### YOUR INSTRUCTIONS:
The lines wanted are those in the data below that include "agent".
[Opening DATA SUPPLIED section]
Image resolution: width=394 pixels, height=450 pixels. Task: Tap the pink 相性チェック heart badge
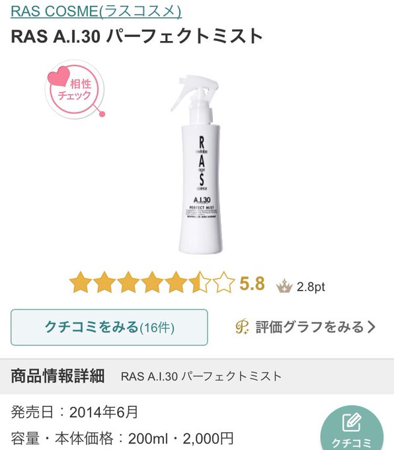[x=75, y=89]
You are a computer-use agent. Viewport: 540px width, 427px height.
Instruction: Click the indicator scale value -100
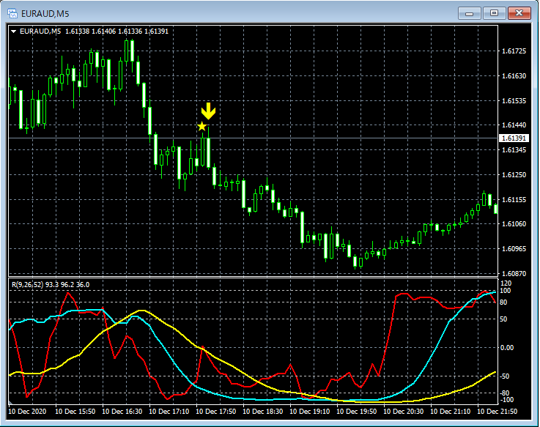(507, 400)
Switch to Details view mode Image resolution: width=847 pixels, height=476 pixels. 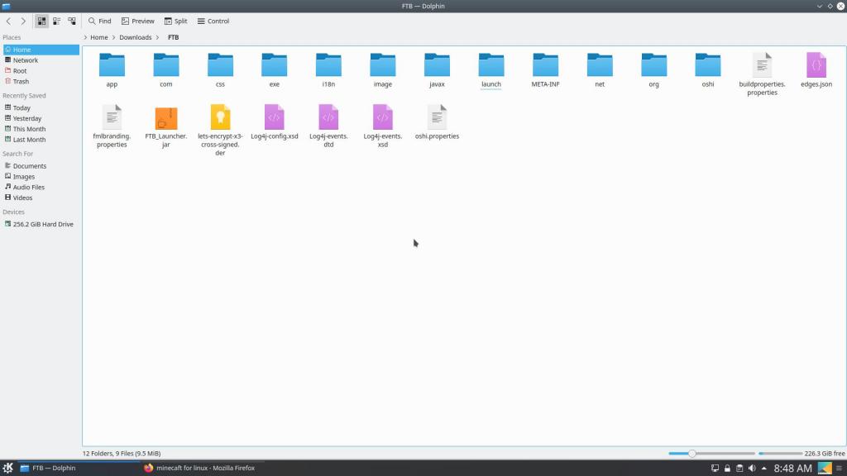tap(72, 21)
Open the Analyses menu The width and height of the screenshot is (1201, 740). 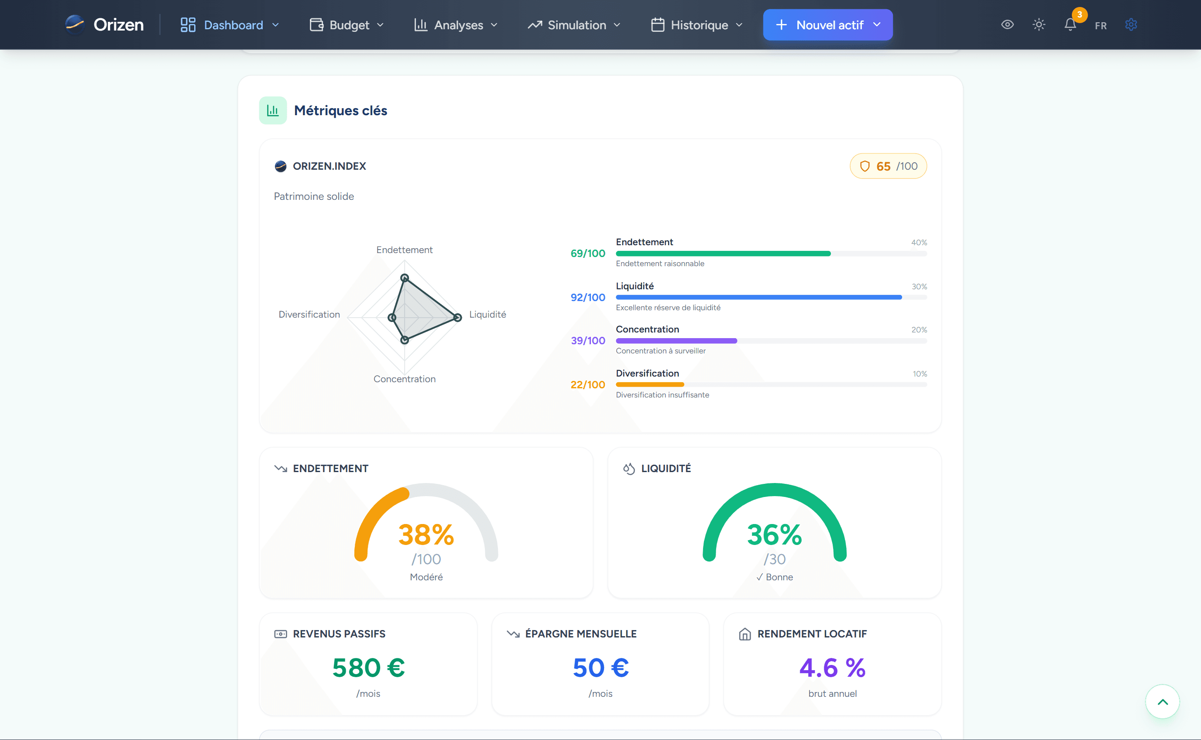[456, 25]
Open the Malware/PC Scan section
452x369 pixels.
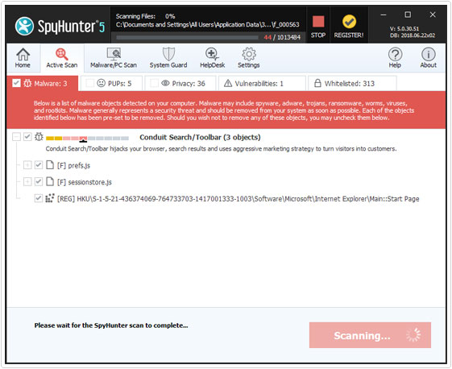pos(114,58)
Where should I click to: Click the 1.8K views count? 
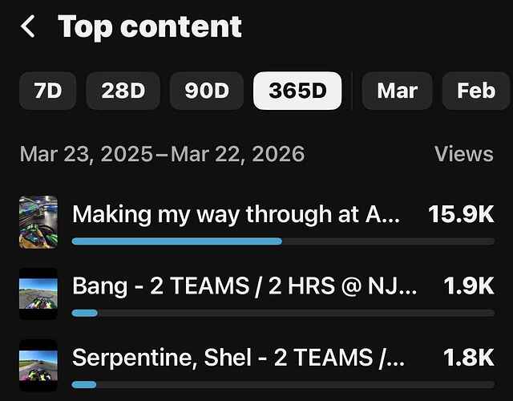(x=469, y=358)
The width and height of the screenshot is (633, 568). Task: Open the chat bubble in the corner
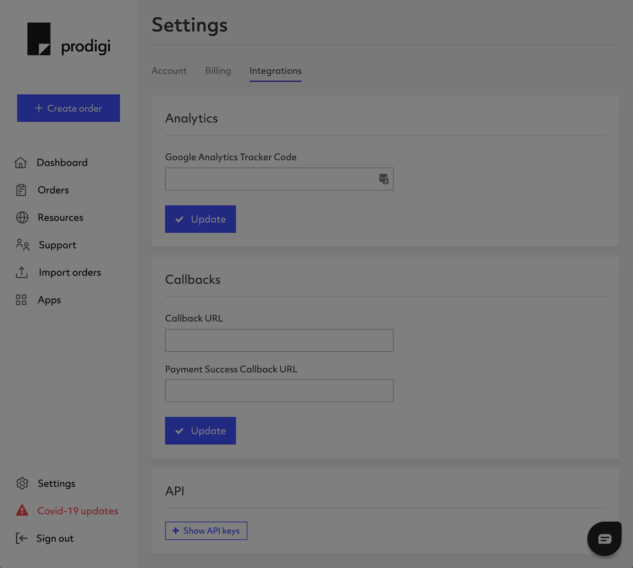[604, 538]
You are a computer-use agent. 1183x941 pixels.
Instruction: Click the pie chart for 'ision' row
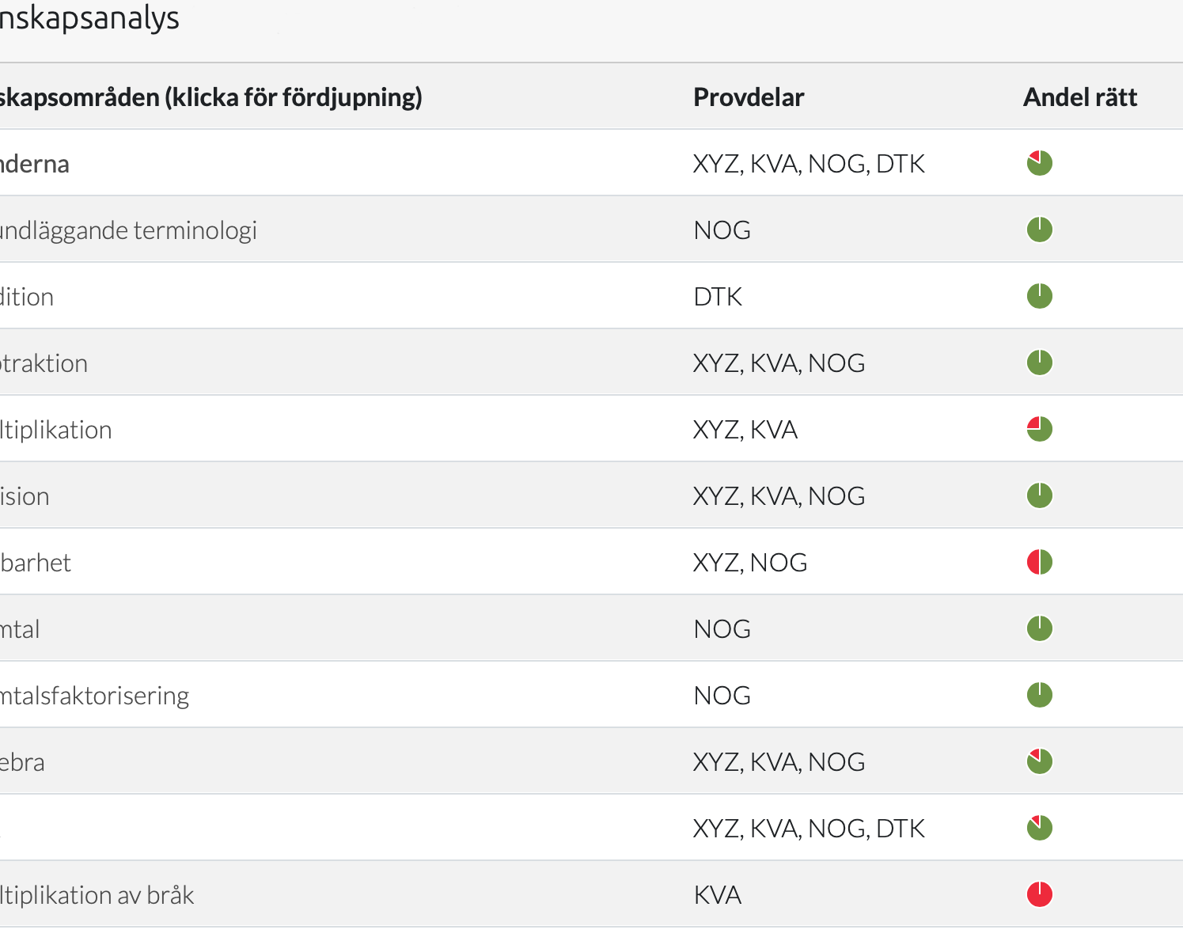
[Closing DATA SUPPLIED section]
### SOLUTION TO THE EXERCISE:
You are a computer-use agent. Viewport: 540px width, 427px height.
You are a computer-use agent. 1183x941 pixels.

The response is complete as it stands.